* _Task details_
Among the lines of the listing below, retype exactly those from the one containing "The height and" through the one containing "This screenshot has height=617, width=749.", both included. Do not include pictures.

* _Information shown_
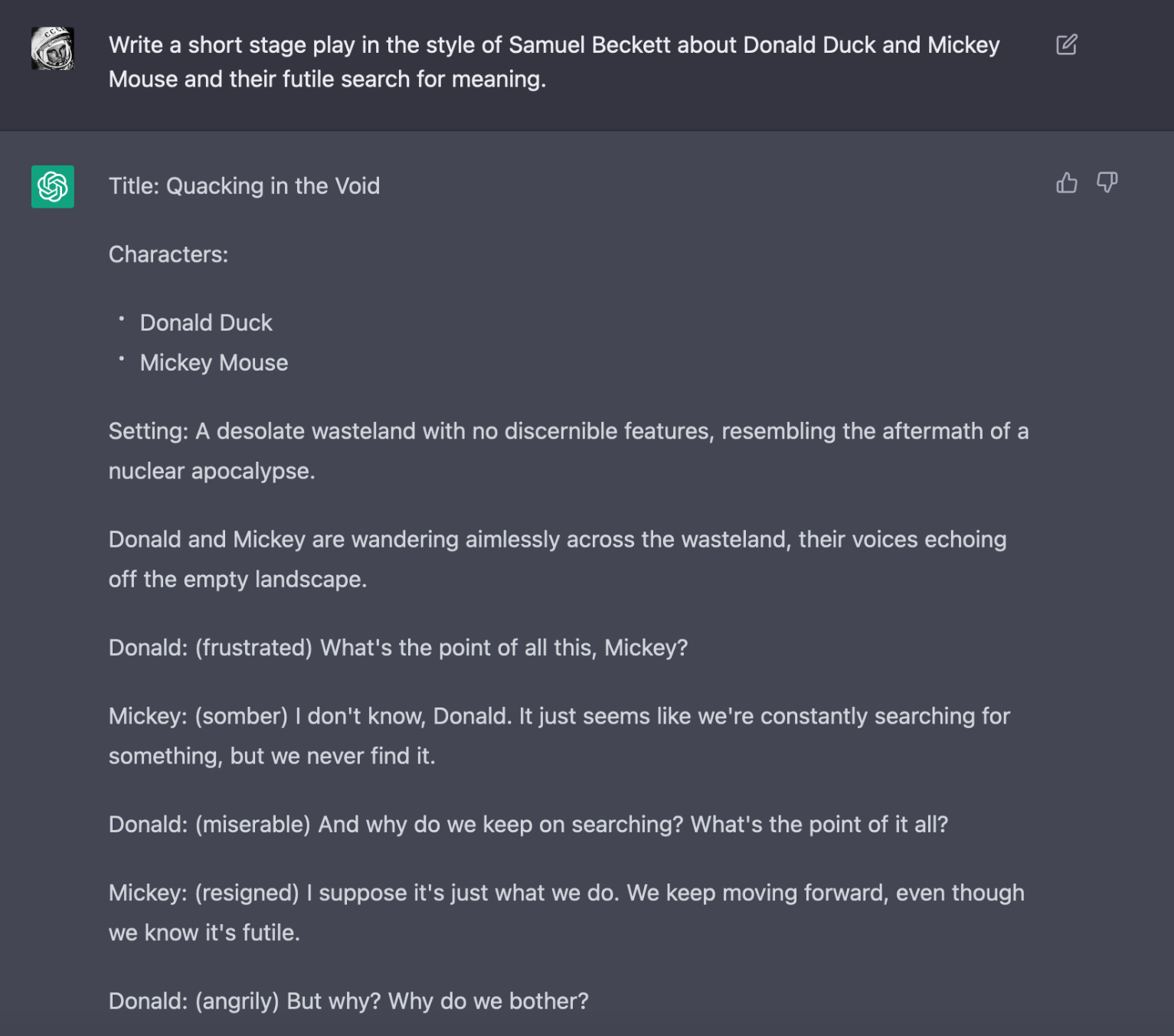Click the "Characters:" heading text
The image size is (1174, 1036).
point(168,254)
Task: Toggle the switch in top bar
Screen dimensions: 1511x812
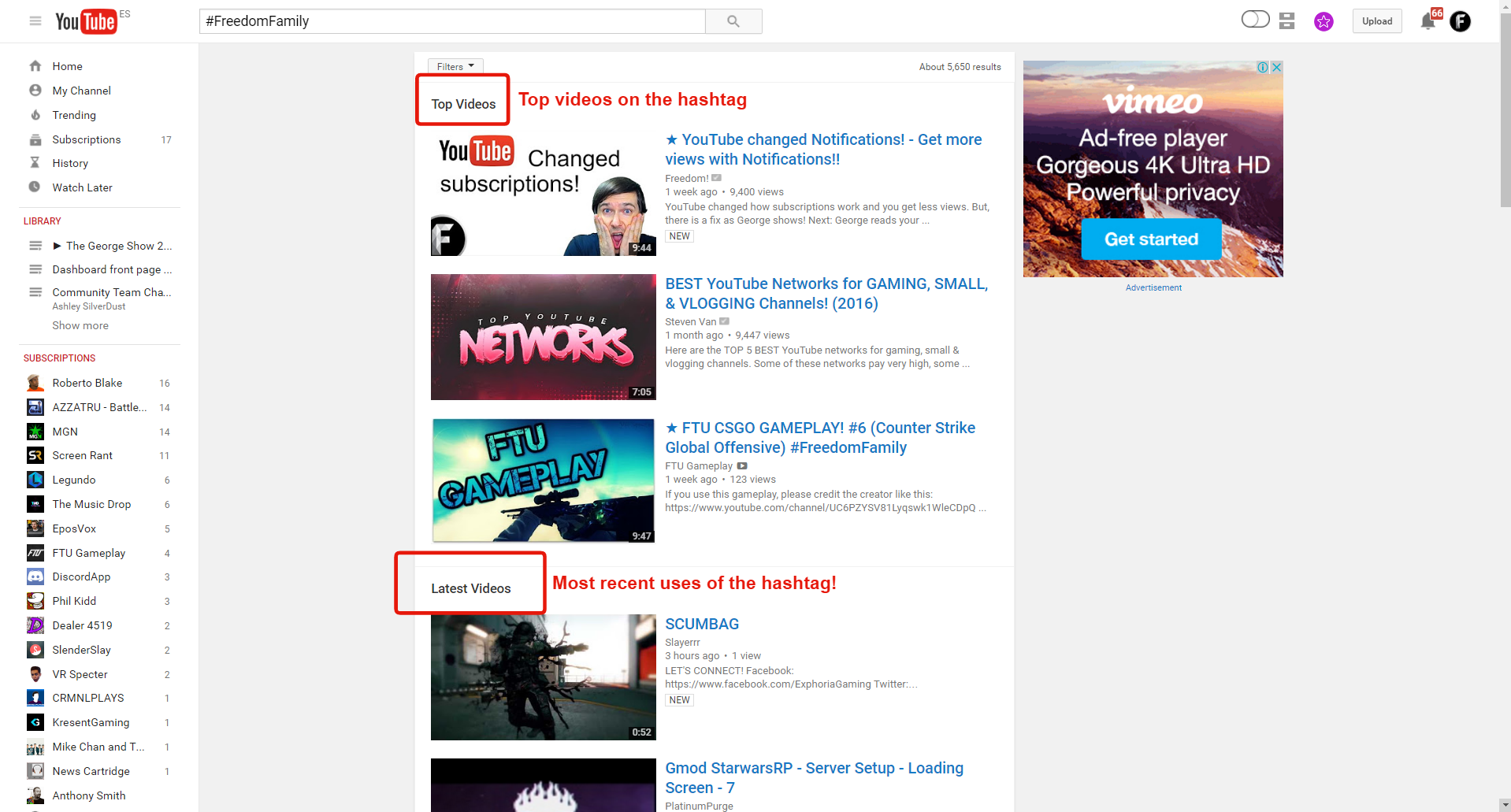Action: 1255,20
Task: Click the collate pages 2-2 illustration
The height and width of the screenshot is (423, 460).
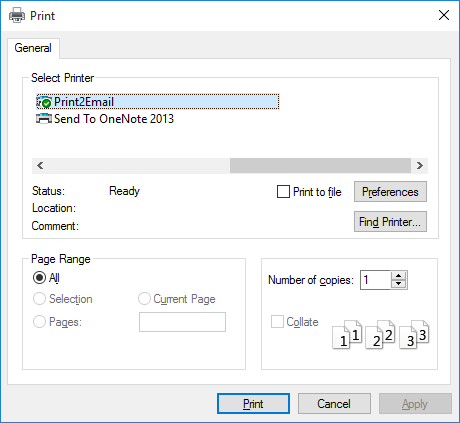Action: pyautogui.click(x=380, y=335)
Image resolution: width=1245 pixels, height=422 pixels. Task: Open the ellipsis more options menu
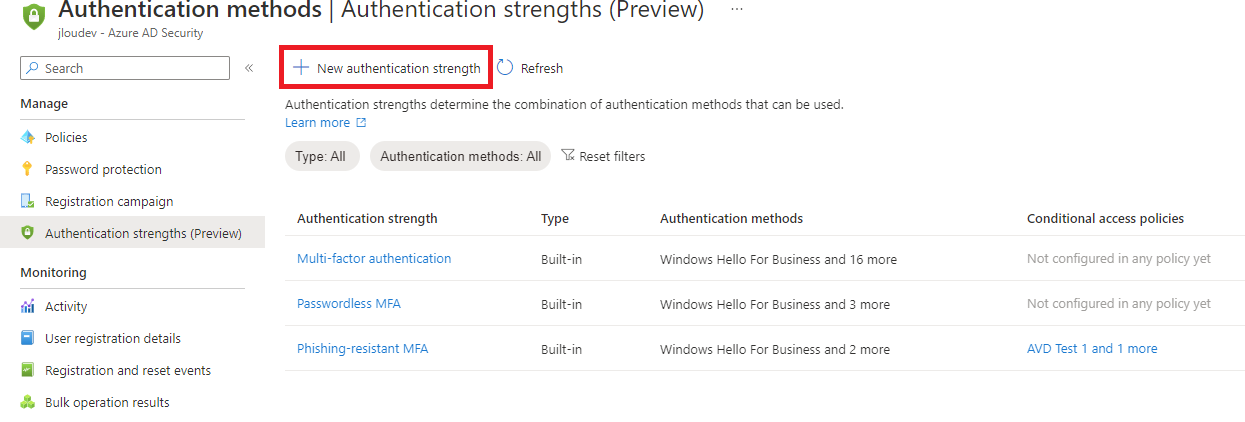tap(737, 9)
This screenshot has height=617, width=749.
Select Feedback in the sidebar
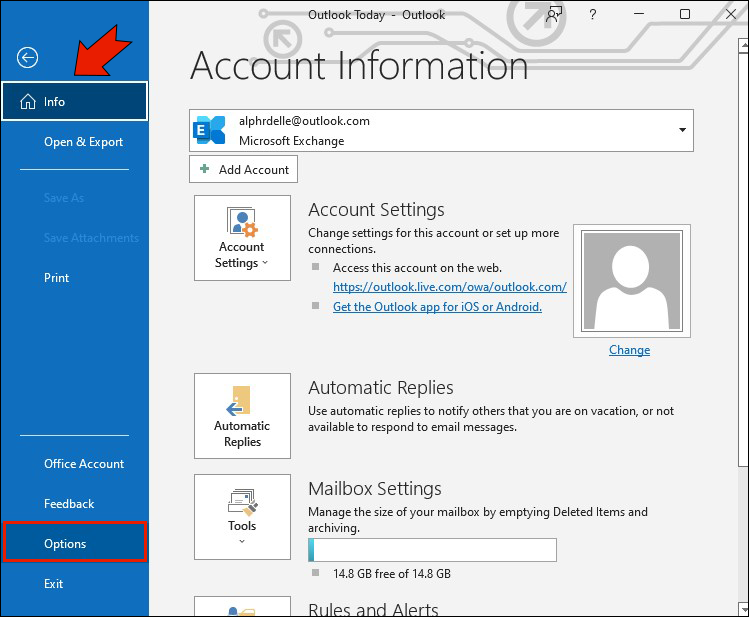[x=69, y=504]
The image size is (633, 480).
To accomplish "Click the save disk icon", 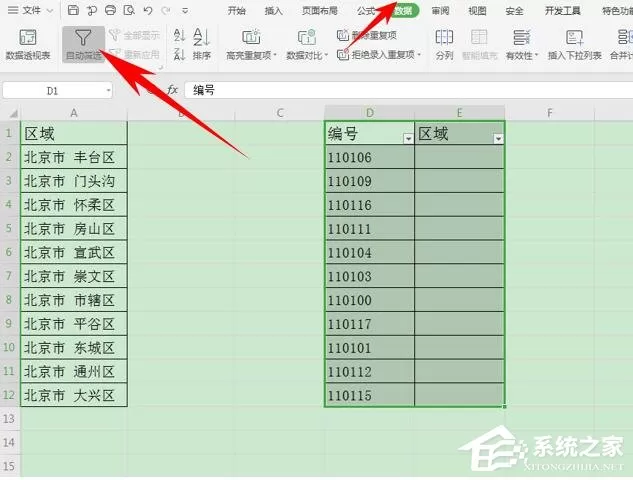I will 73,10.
* * *
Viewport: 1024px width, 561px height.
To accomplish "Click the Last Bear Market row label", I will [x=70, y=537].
--
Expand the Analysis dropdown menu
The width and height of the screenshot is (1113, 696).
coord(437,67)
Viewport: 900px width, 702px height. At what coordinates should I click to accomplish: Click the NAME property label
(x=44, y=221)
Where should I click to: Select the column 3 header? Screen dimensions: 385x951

* _Task answer_
The height and width of the screenshot is (423, 460).
Action: pyautogui.click(x=380, y=335)
Image resolution: width=1245 pixels, height=422 pixels. Task: Open the ellipsis more options menu
tap(737, 9)
This screenshot has height=617, width=749.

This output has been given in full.